Речан поднял стаканчик против света, молча кивнул головой, запрокинул голову и влил в открытый рот черешневую настойку, которая сразу согрела его.
— Мештерко, — начал Волент серьезно, — перво-наперво нам не мешало бы вспомнить, что в Паланке сейчас делают все гентеши — все мясники получше.
— Богатеют, — ответил Речан хотя и чистосердечно, но скорее всего из желания потрафить своему приказчику, так как тот любил говорить и слушать только об этом.

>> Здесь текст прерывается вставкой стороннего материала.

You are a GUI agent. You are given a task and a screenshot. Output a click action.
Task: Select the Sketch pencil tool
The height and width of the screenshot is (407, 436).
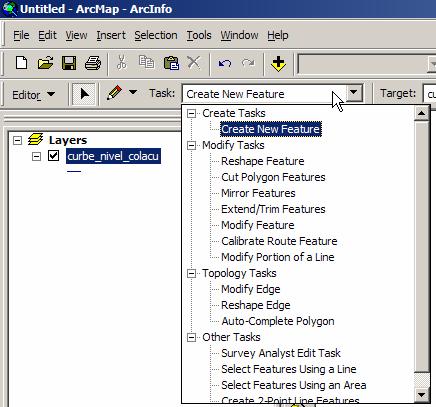pos(114,93)

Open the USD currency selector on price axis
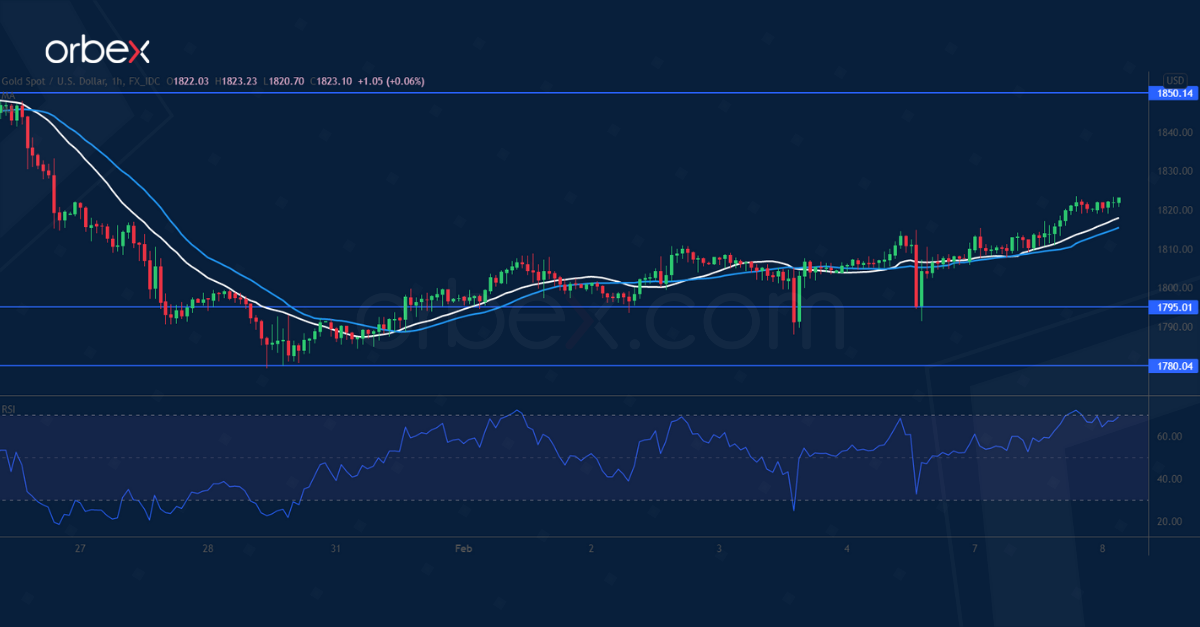(1174, 81)
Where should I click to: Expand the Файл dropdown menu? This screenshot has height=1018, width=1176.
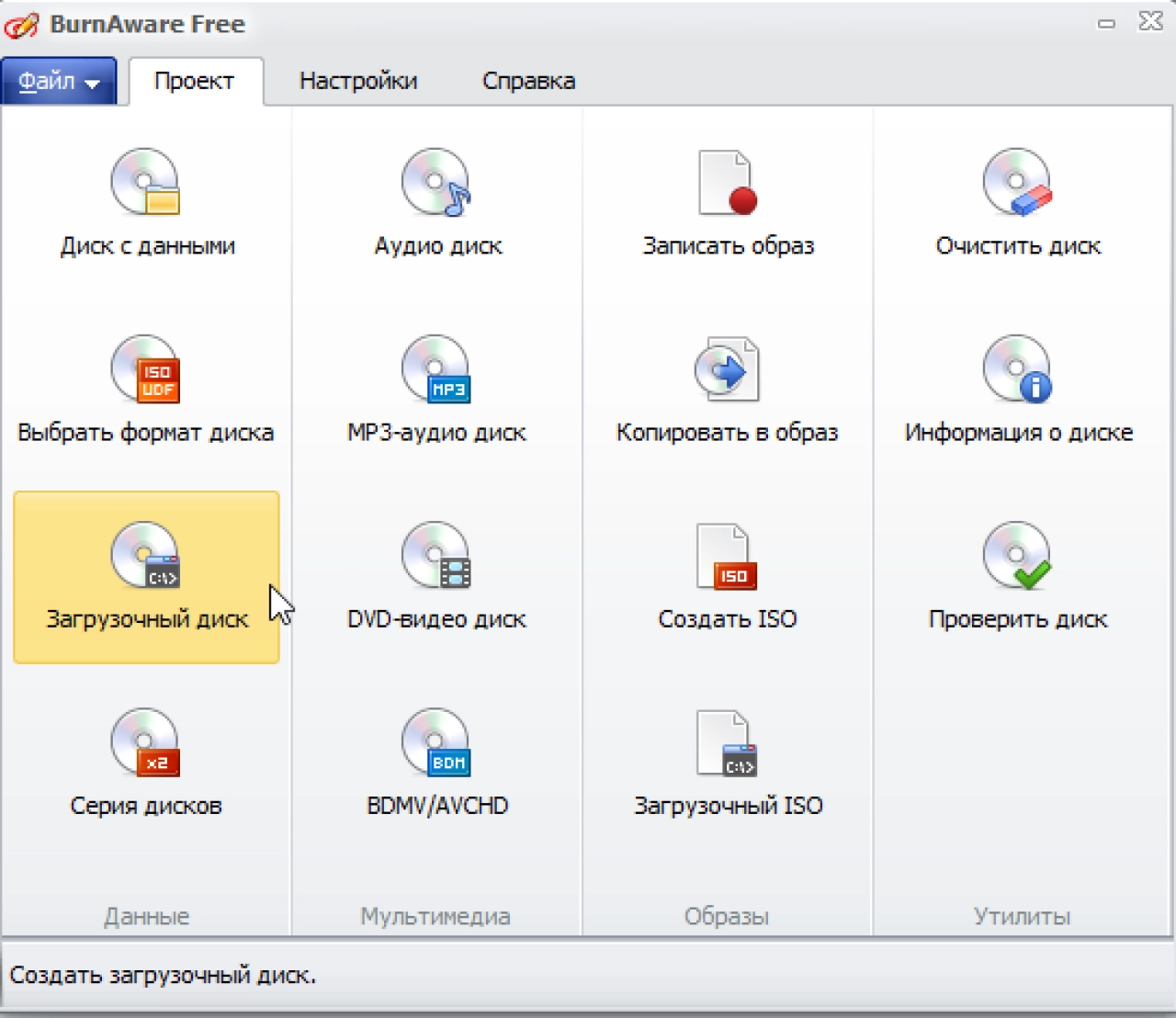point(59,81)
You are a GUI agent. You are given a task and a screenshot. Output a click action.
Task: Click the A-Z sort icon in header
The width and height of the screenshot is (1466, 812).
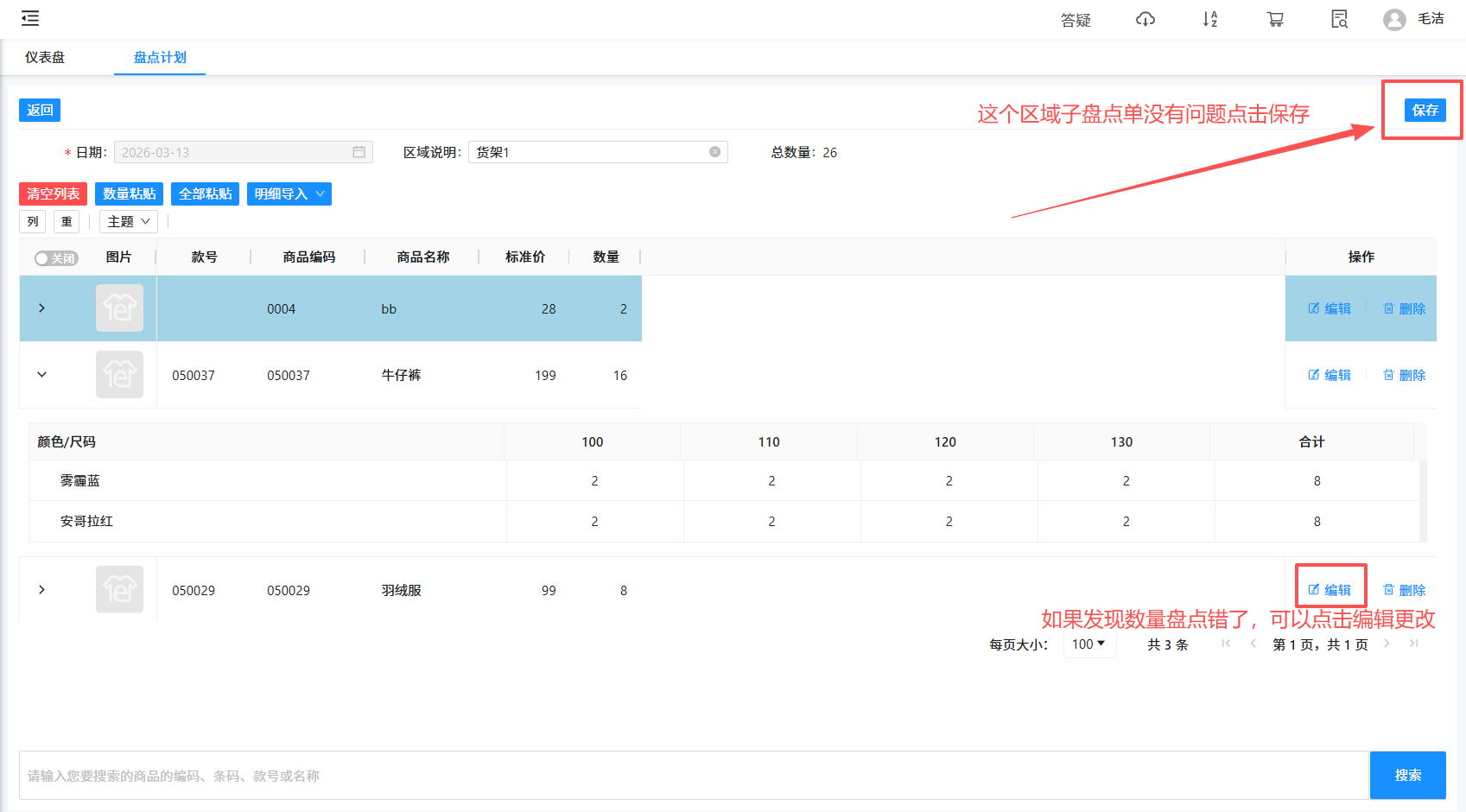pyautogui.click(x=1209, y=19)
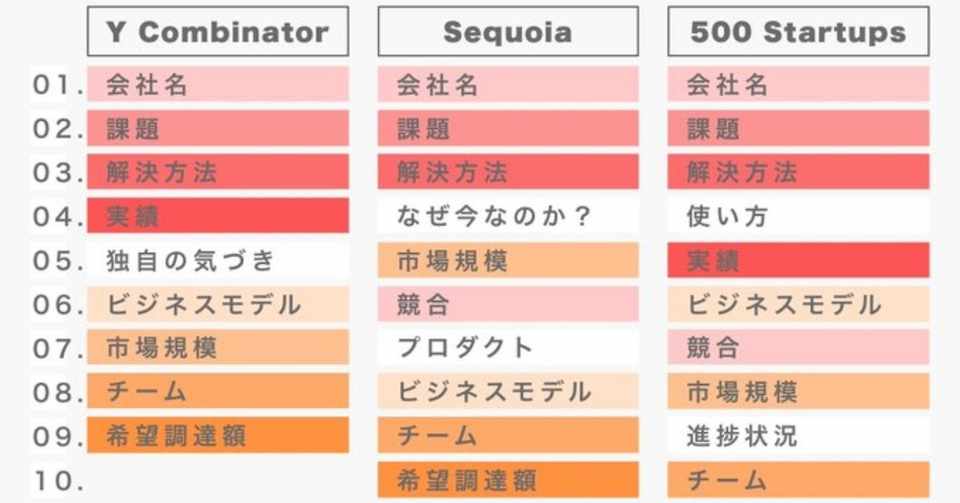Screen dimensions: 960x503
Task: Click 進捗状況 under 500 Startups
Action: (x=798, y=436)
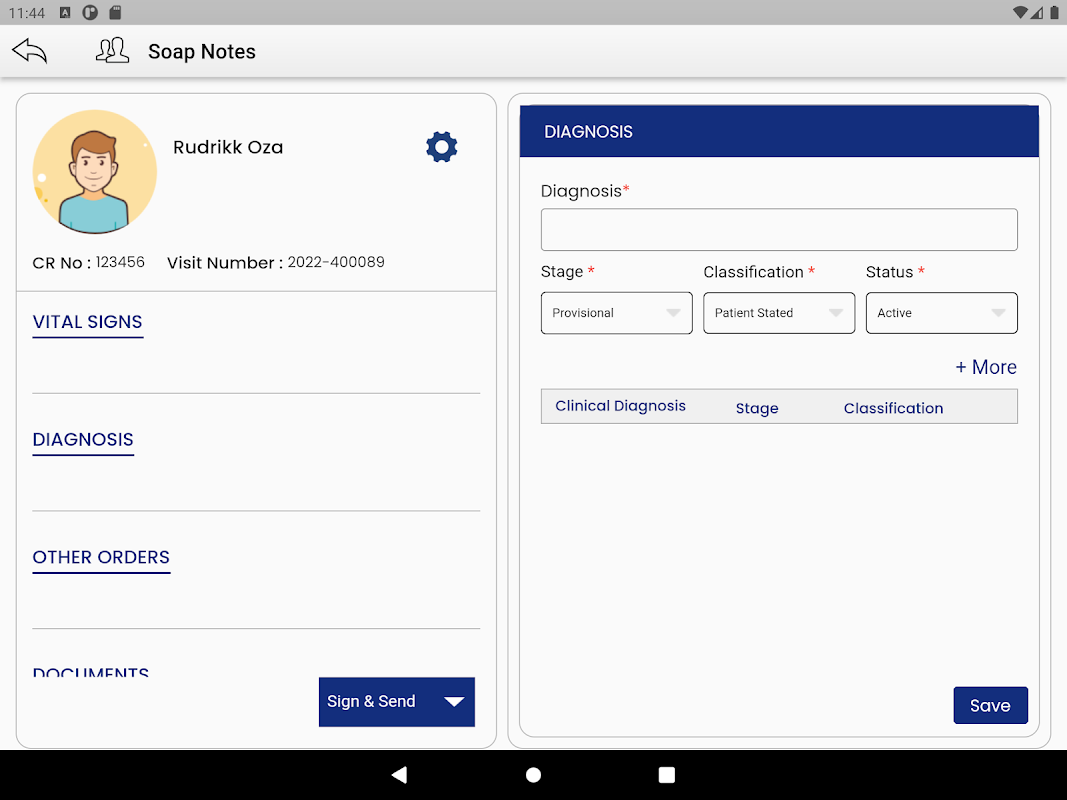Screen dimensions: 1067x800
Task: Click into the Diagnosis text field
Action: [x=779, y=230]
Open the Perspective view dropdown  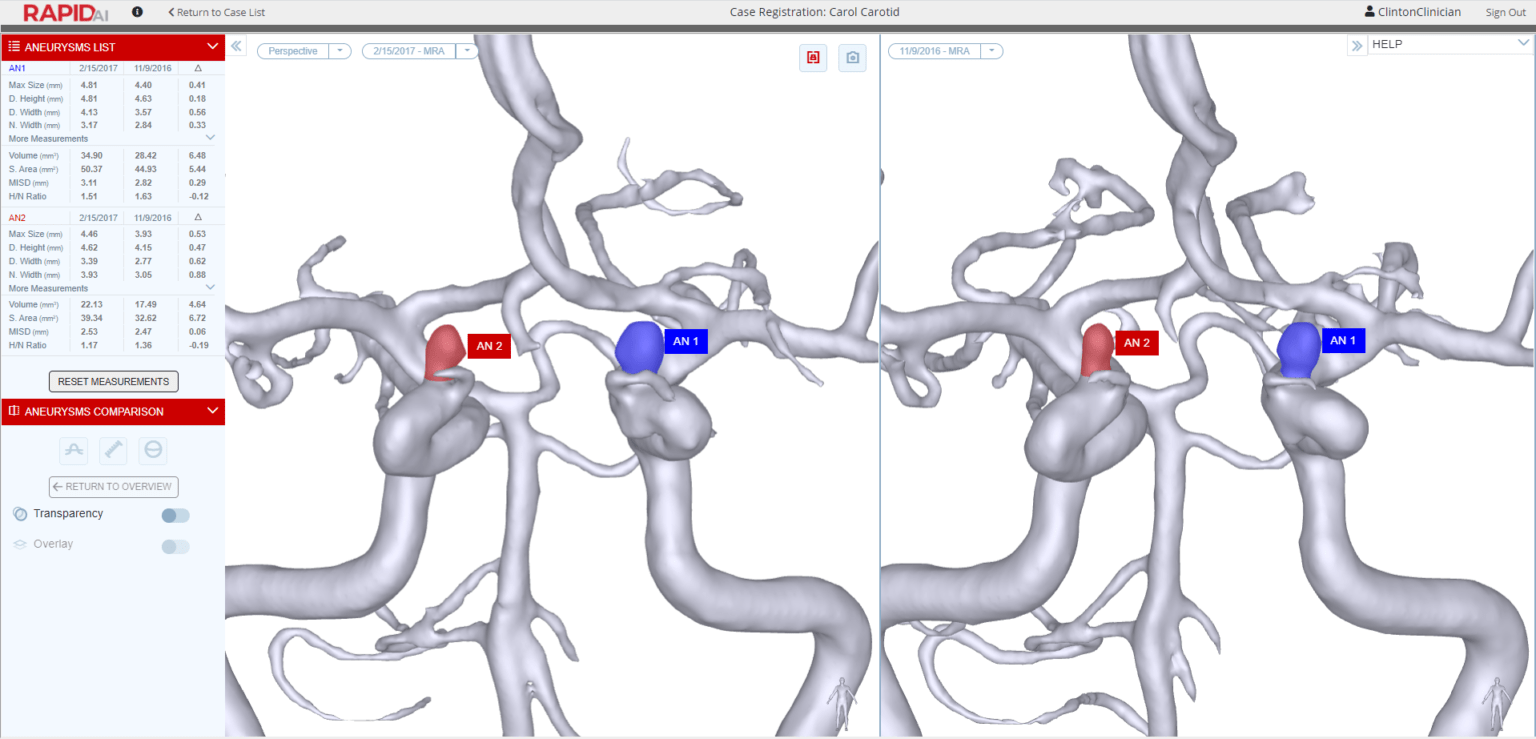(x=339, y=50)
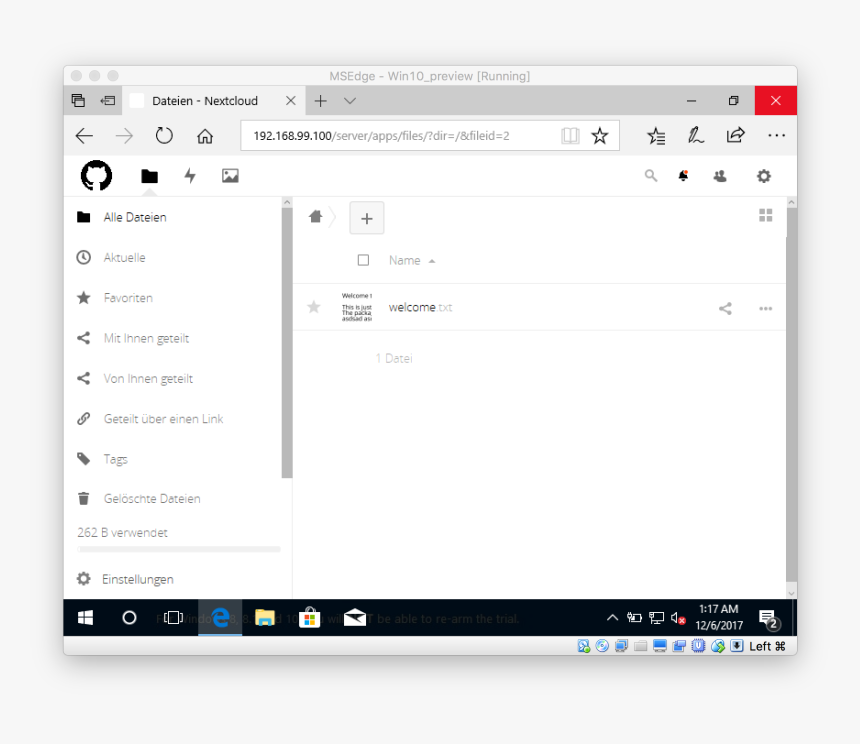Switch the file list to grid view
The width and height of the screenshot is (860, 744).
tap(765, 215)
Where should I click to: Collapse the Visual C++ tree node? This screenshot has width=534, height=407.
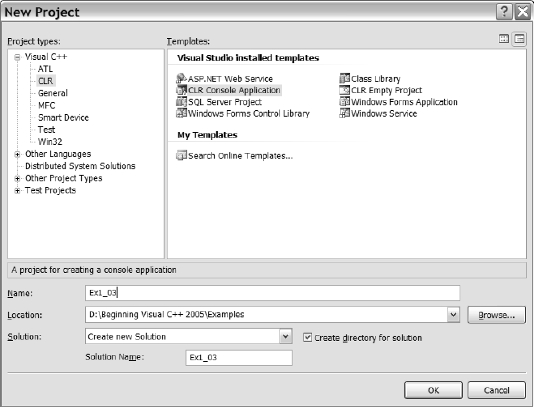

— Так оно и есть! — крикнул Волент весело. — Правильно, мештерко, и это, как я говорю, клевая работа, и нам, слава богу, не приходится ронять слезы… и мы знаем что почем… да, нам не надо ронять слезы. Правильно я говорю? Так или не так? Я хотел сказать, что нам, гентешам, сейчас идет карта, многие — вы тоже, наверное, слышали — переселяются на самые лучшие улицы, покупают самые что ни на есть лучшие дома, машины… Я не знаю, известно ли вам это, только и нам никак нельзя отставать от них, потому что в один прекрасный день все кончится, мяса будет столько, что люди будут выбирать вот так, — он брезгливо шевельнул указательным пальцем, как будто листал книгу. — Тогда они будут выбирать себе и мясника, тогда, ну… Я плохо выразился, я хотел сказать, что когда они начнут вот так выбирать мясо, — он снова повторил движение, каким листается книга, — то точно так же будут выбирать себе и мясника. Понимаете? Вы Паланк не знаете, а я знаю, как это здесь бывает. Здесь, мештерко, каждый выбирает торговца по себе, здесь самый лучший из лучших покупателей всегда и самый богатый. Такой и ест больше всех, потому что у него много знакомых и сам он занимается торговлей. Здесь, мештер, каждый хочет быть богатым, а если он еще не стал таким, то хотя бы ходит покупать туда же, куда и тот, кому он завидует. В Паланке всякий хочет выглядеть состоятельным, всегда так было, и, вот увидите, придет время — так будет, я это знаю, потому что толкаюсь среди людей. Ну, мы тоже можем позволить себе многое, хотя начинали хуже остальных. Я знаю, что вы думаете. Вы скажете: не надо, мол, зарываться, что мы тоже не спали, — но я говорю вам, что надо держать марку, нам так положено. Мы не должны отставать ни в чем, это точно, мы, мештерко, через пару лет должны стать здесь первыми, и я гарантирую вам, что если вы послушаетесь меня, мы действительно станем первыми. Ну а теперь давайте еще разок выпьем, потому как сейчас будет самое главное. Сейчас вы узнаете, что ваш приказчик не какой-нибудь рохля.